I first heard this story back in 1960-61. And it’s the original version. Some of the family of the kid still lives around here too, I know two of his brothers.

 

I have never heard of a repeat appearance by the Bandage Man.

I guess you’d better watch out if you’re driving around Cannon Beach, if you believe that sort of thing…

5 comments

  1. Thank goodness I read this entry today. I have never heard of The Bandage Man before, but now I am atleast prepared, rather than ending up like the guy in the cell phone commercial who picks up the hitchhiker wearing the hockey mask.

  2. I saw it with my wife and son over 15 years ago on the described stretch of road. We slowed, but didn’t stop. I have no question as to what we saw, although we didn’t understand it at the time. Only heard recently of the legend.

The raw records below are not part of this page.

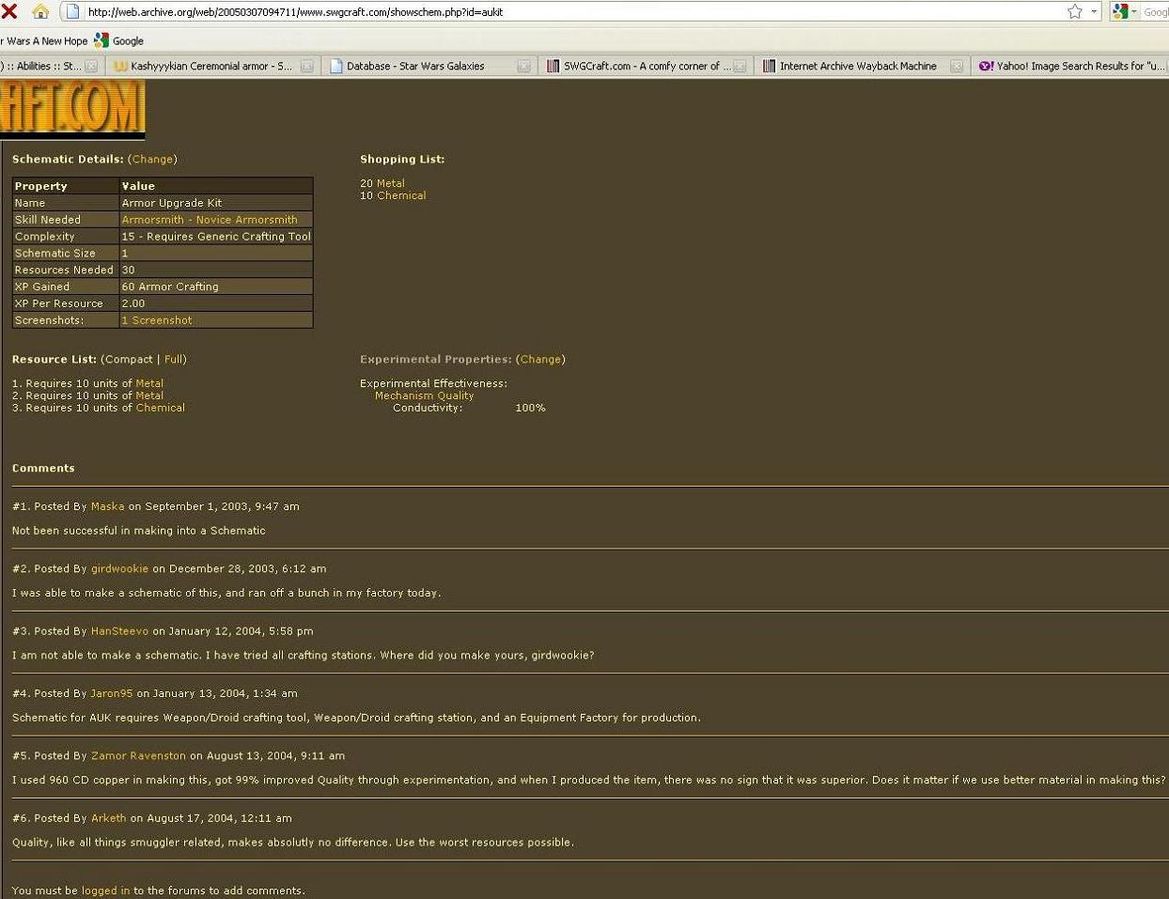Switch resource list to Full view
1169x899 pixels.
(174, 359)
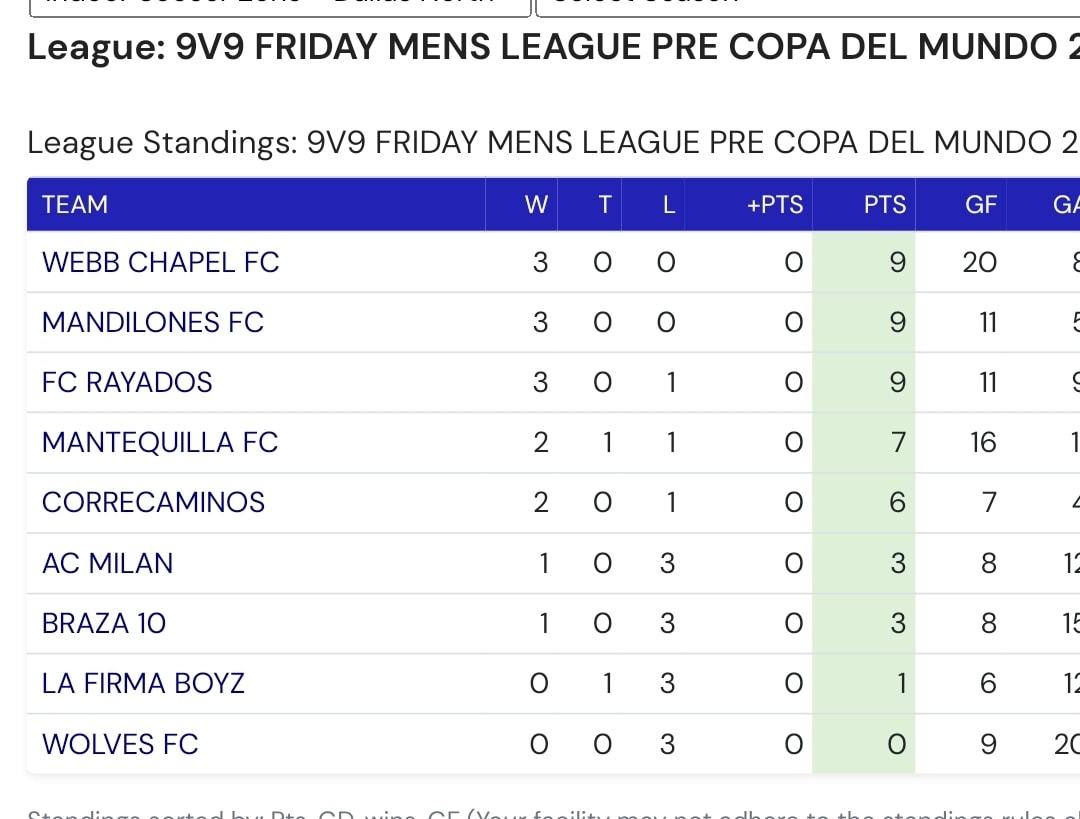This screenshot has width=1080, height=819.
Task: Open the BRAZA 10 team link
Action: pyautogui.click(x=104, y=623)
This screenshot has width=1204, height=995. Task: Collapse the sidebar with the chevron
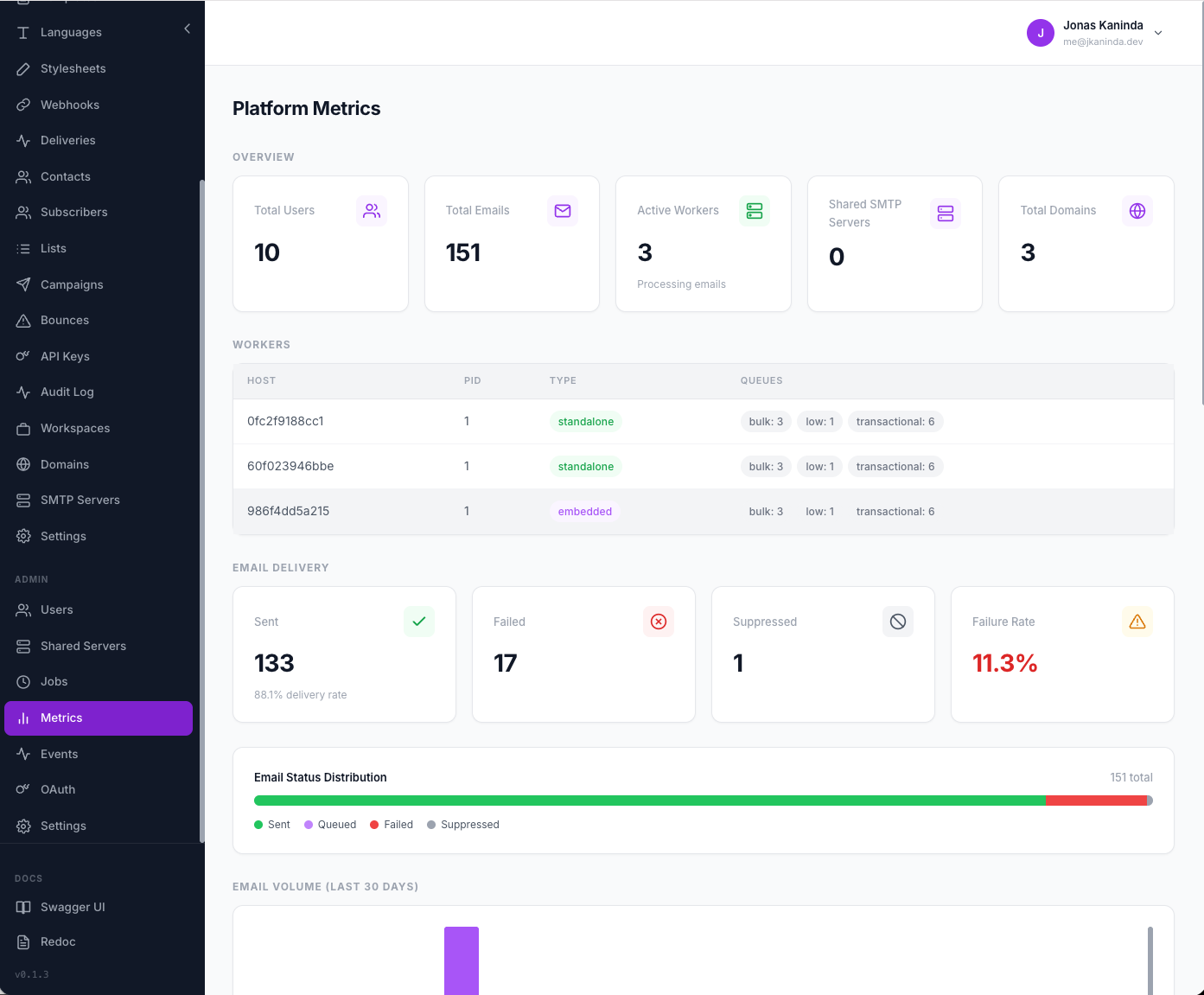point(187,29)
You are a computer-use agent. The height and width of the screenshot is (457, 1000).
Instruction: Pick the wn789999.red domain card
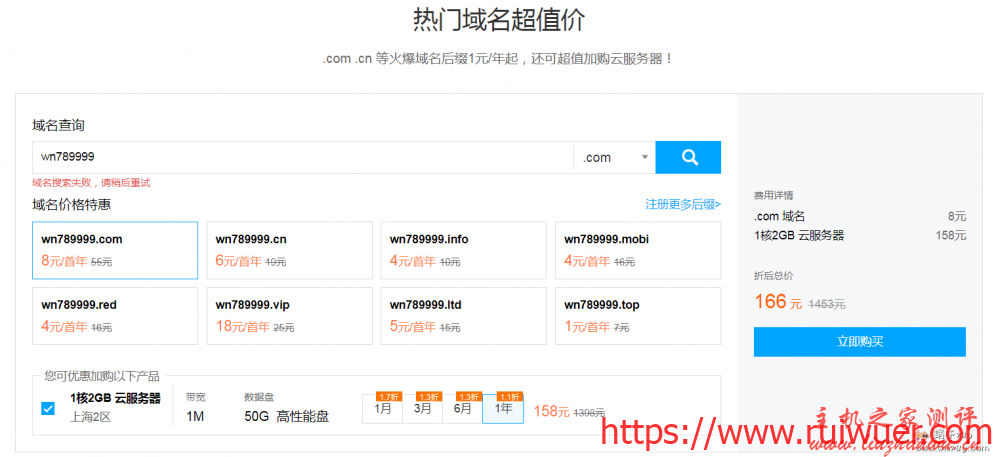[115, 315]
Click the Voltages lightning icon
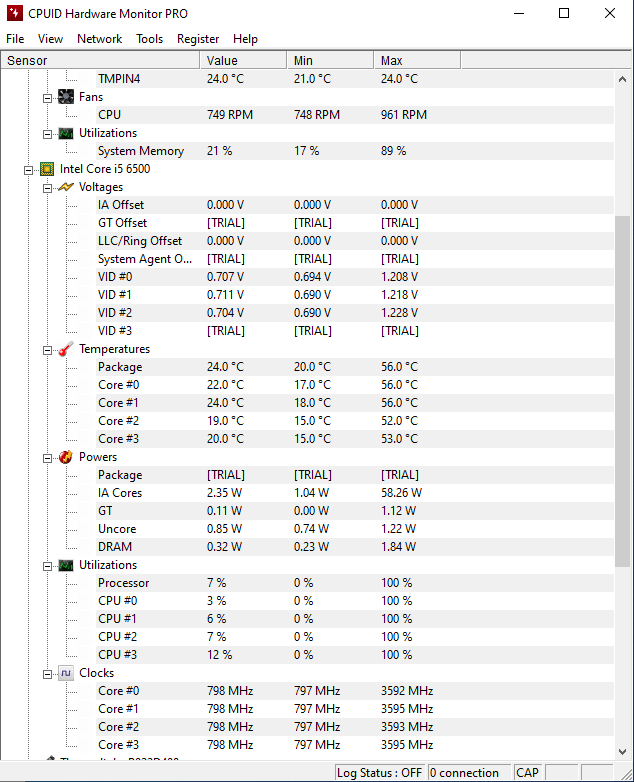Screen dimensions: 634x782 pos(66,187)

  3. i read about this in the book OEGONS GHOSTS AND MONSTERS AND THIS VERSION SOUNDS A LITTLE MORE BELIVEABLE BUT IM STILL ALITTLE SCEPTIC ABOUT THE WHOLE DOG EATING THING BUT IT STILL INTERESTS ME

  4. I saw this with a group of freinds, about two years ago. We were traveling home to Portland from the beach. We go to the beach in middle of the night, so it was about 3 in the morning when we saw "The Bandage Man"..We saw a man running (in a strange fashion)down the highway…with strips of white cloth hanging from his body…We had no idea what we saw, and we were freaked out! We didn’t know if it was a ghost, or some crazy man. Funny thing is that none of us knew of the legend at the time. A few months later my mother was talking about the ghost legends of Oregon…and "Bandage Man" came up..I was in shock!

  5. I just read an acount of bandage man in a book called Oregon’s Ghosts and Monsters by Mike Helm, published in ’93 descibing an account of "Bandage Man" after 1979 at Bill’s Tavern.